FW: Spring has sprung!

 

 

From: Wim Vader <wjm.vader@gmail.com&gt;
Sent: tirsdag 7. juni 2022 13:10
To: Willem Jan Marinus Vader <wim.vader@uit.no&gt;
Subject: Spring has sprung!

 

Spring has sprung in Tromsø

 

When my daughter Marit and I returned from our long weekend on Svalbard last Tuesday, Tromsø looked completely changed: the sun shone from a cloud free sky (24 hrs a day!), and all the birches, the dominant trees here, were suddenly and completely green. Lots of flowers now also: marshy places—of which we have a lot– are yellow with Marsh Marigold Caltha, and many places my favourite spring flowers, the yellow violets Viola biflora, twinkle.

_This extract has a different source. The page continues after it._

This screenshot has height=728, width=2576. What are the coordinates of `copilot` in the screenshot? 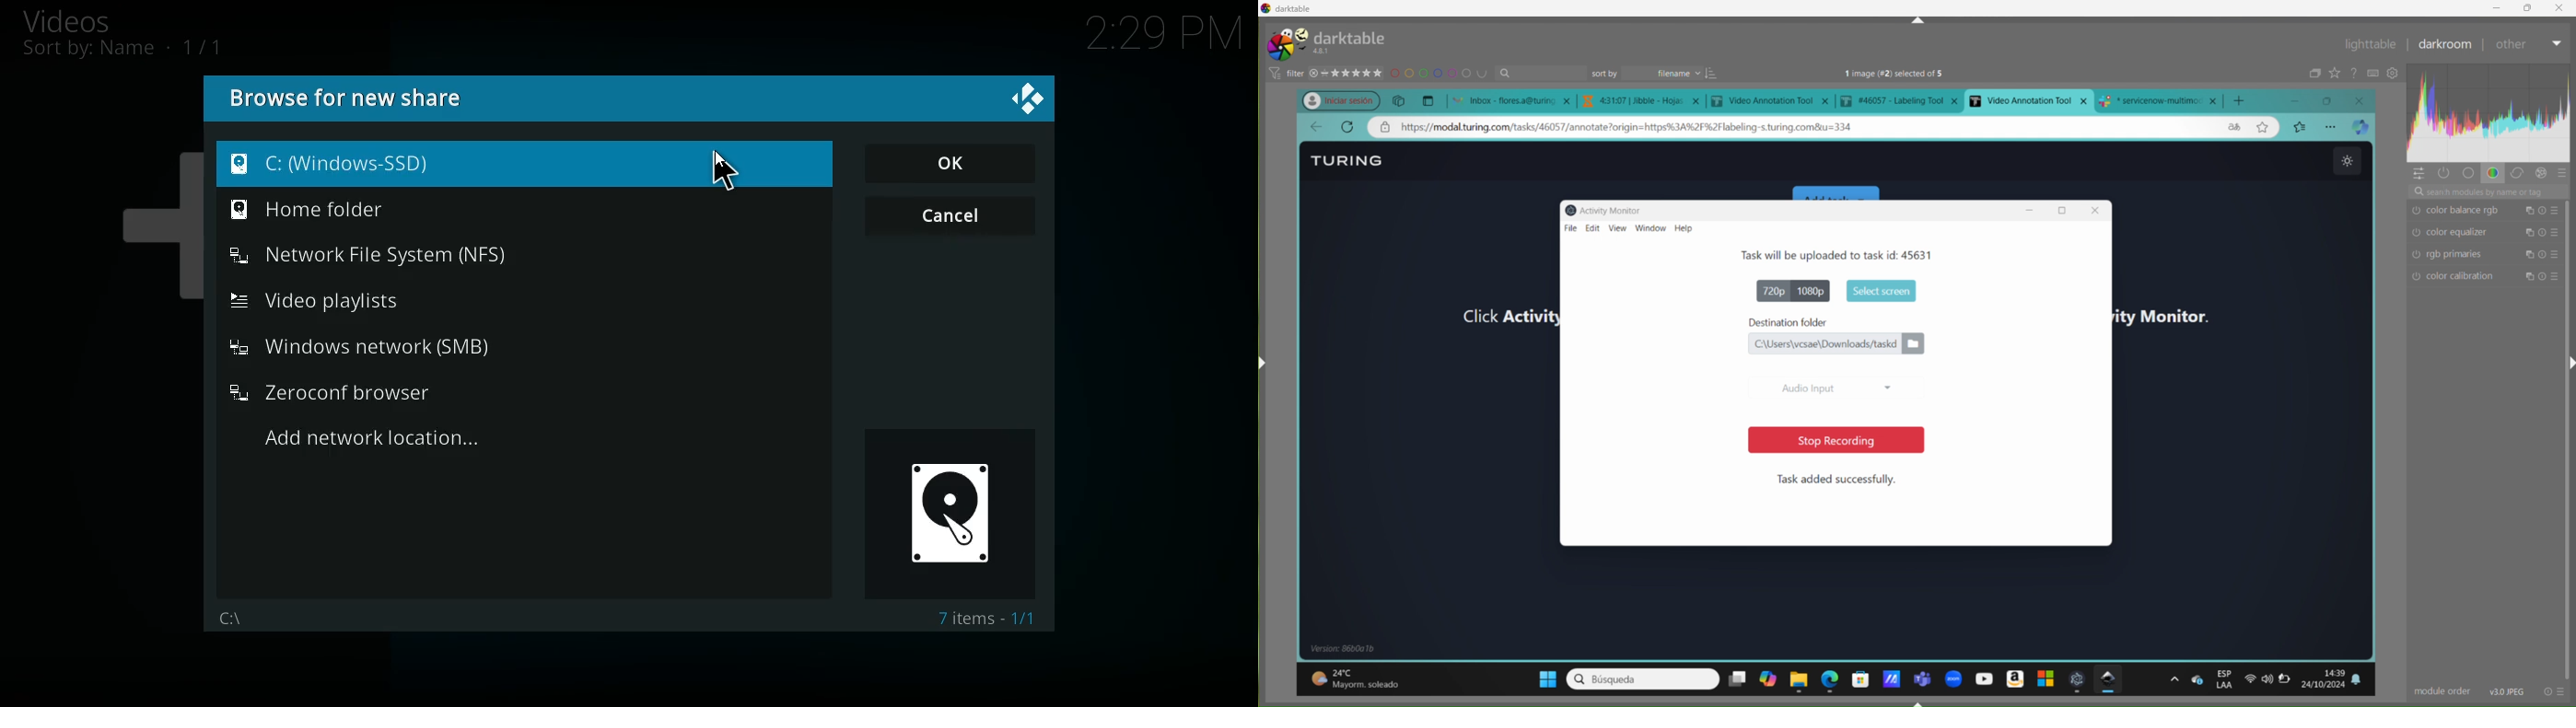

The Coltsfoot are gone by now, and the Dandelions have taken over in town. (All flowers from sunny places in early spring are yellow; why?. Those in the forest are white.)

 

A walk around the now completely ice-free Prestvannet shows further evidence that spring has really arrived: many pairs of Red-throated Loons are displaying (10 pairs nested on the small lake last summer!), and scores of Sand Martins (Bank Swallows), our common Swallow here north, hunt low over the water. Also the first Arctic Terns of the year have returned to their colony here, which they share with lots of Common Gulls.

 

At the Tisnes wetland too there are Sand Martins galore, but here a few pairs of Barn Swallows are mixed in; they nest in a local barn. The Ruffs are lekking, Greylag Geese, Redshanks, Curlews and Oystercatchers are on territories, but a lone Green Sandpiper looks somewhat out of place; they nest, very sparingly, in the inland here. And the whole wetland is yellow with Caltha. A single pair of Lapwings, there used to be several here.

 

Of course the beautiful summer weather did not last; it never does here. Today we have 6*C, rain and wind. But spring cannot be stopped now. Marit heard a Cuckoo call, and I found several Snipe at the Rakfjord marshes yesterday, while one of the usually resident pair of Whooper Swans had returned to what I call Swan Lake. One pair of Arctic Skuas (Parasitic Jaegers); again, there used to be several here. Strangely enough, I did not find a single Meadow Pipit, usually a common bird here and on Tisnes.

 

And the first summer flowers are in flower: lots of Cloudberries Rubus chamaemorus,  Bog Rosemary Andromeda, and  Bearberry Arctostaphylos on the heath,  Lotus, Cornus and Trientalis along the road verges. While Whimbrels larm and Willow Grouse cackle.

 

In our garden the house Common Gull nests on top of the rabbit house, while Fieldfares forage on the lawn, and Grey Herons cross overhead on the way to their nests in a quiet corner of Folkeparken. And the Willow Warbler is once more the dominant voice in Folkeparken. In spring, there is no place like Tromsø! Forgive me the surfeit of reports these months; I’ll soon fall silent again.